Dérive d'une société sans tête

Au moment où ces lignes sont rédigées, les sondages prédisent le succès dans les urnes de l'initiative populaire «en faveur du service public», alors même que toute la classe politique y est opposée, de la droite à la gauche, tout comme les organisations économiques et syndicales et les associations de défense des services publics.

Sans préjuger du résultat du vote, on peut voir dans cette dissonance une illustration paroxystique du fossé qui s'est creusé entre la population et ses élites – politiciens, dirigeants, médias, organisations représentatives. Le citoyen de base manifeste aujourd'hui une méfiance viscérale à l'égard des personnes et institutions traditionnellement chargées de guider ses choix. «Tous des pourris, des vendus, complices du système, uniquement occupés à défendre leurs propres intérêts!…»

Ces reproches ne sont pas sans fondements. Les élites, si tant est qu'on puisse encore les appeler ainsi en considérant leur niveau moyen d'intelligence, ont largement démérité, abusant de leur position et négligeant les responsabilités liées à leurs fonctions. Dans ces circonstances, la méfiance est un sain réflexe et la volonté de réfléchir par soi-même est louable.

Mais que constate-t-on? La plupart des citoyens, sans trop réfléchir par eux-mêmes, se contentent de prendre le contrepied des thèses officielles, puis d'en adopter d'autres, de manière plus ou moins aléatoire, au gré de leurs craintes et de leurs envies, au gré aussi des discours mobilisateurs de quelques nouveaux gourous qui s'imposent peu à peu comme une élite officieuse. L'émancipation intellectuelle des masses populaires suscite certes quelques réactions salutaires, mais ouvre aussi la porte aux tendances les plus loufoques et les plus anarchiques, les plus imprévisibles et les plus violentes. Les complotistes paranoïaques se rassurent en répétant que tout est faux et qu'on nous ment. Des économistes farfelus imaginent une société affranchie des réflexes humains et des principes mathématiques les plus élémentaires. Les sectes de frappadingues pullulent. Des marées humaines se laissent séduire par la remise en question de tous les mécanismes communautaires traditionnels. Des foules de désœuvrés et de désespérés défilent en ânonnant de vagues messages de paix et d'amour, et cassent tout sur leur passage tout en se disputant entre eux la légitimité de leurs actions.

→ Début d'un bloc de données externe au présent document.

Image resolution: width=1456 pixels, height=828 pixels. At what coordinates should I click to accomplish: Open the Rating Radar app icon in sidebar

Ce qu'on appelle la société civile ressemble désormais à un troupeau de bêtes furieuses fonçant tête baissée dans toutes les directions à la fois. Les individus sont devenus incontrôlables, rétifs à tout message officiel et à toute tentative de canalisation. Le bien et le mal se côtoient et se mélangent, mais rarement en quantités égales, et sans qu'aucune autorité n'impose clairement leur distinction.

On peut dès lors s'inquiéter lorsque ces mêmes individus prétendent réorganiser notre société ou inventer le monde de demain. Les révolutions nous promettent toujours des lendemains qui chantent et une société plus juste, mais elles ne nous confrontent finalement qu'à la violence, à la méchanceté, à la bêtise et aux plus bas instincts de la race humaine.

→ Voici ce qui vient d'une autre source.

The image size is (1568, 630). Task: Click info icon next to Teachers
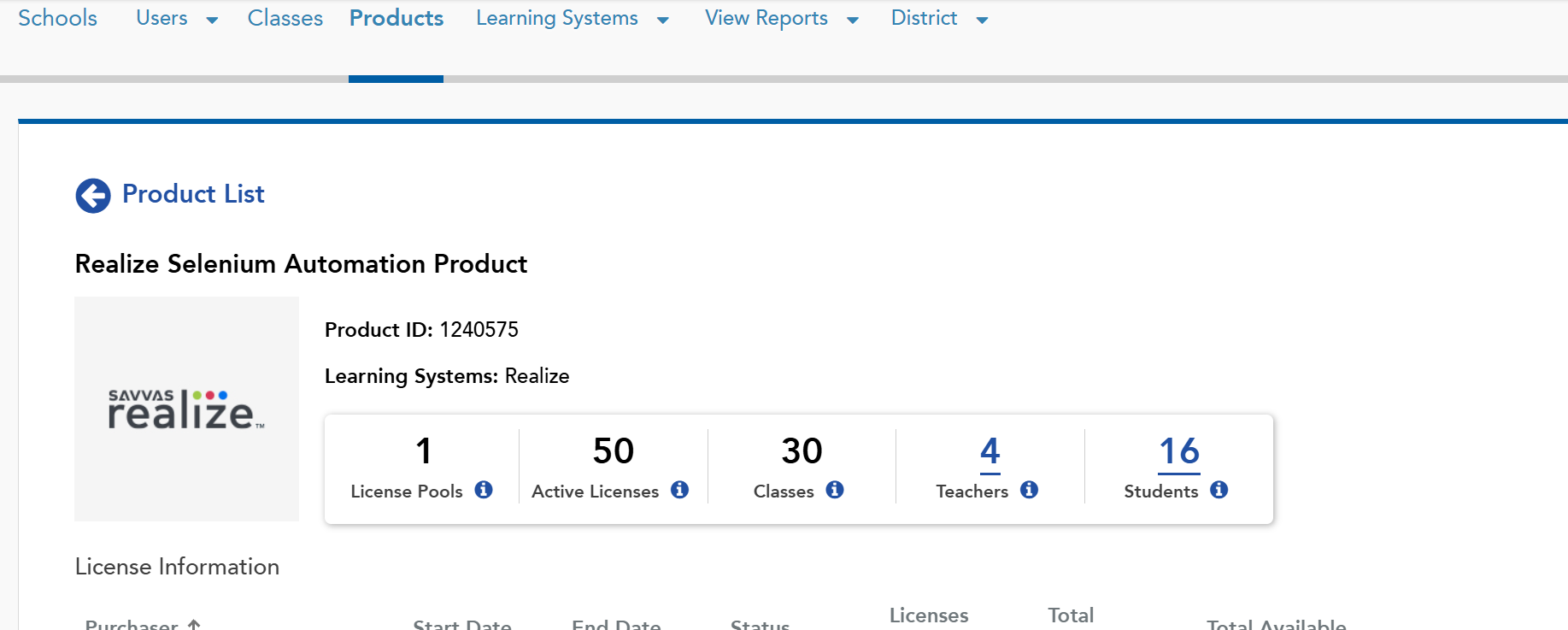tap(1030, 490)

On doit admettre que toute société a besoin d'élites capables de la diriger de manière intelligente, raisonnable et cohérente, et que la population n'a pas cette compétence. Il est naturel et légitime que les citoyens réagissent lorsque ces élites sont défaillantes, mais il est illusoire d'imaginer qu'ils puissent se substituer à elles. C'est d'autant plus vrai lorsque la population a subi pendant plusieurs générations un sévère affaiblissement intellectuel et moral – cet affaiblissement étant généralement un dommage collatéral de la déchéance des élites.

Certes, ce discours élitiste n'a pas bonne presse aujourd'hui, dans la mesure où il est abusivement employé par nos élites déchues pour contester certaines réactions populaires. Pour autant, sa pertinence est confirmée par la confusion totale dans laquelle notre société est plongée.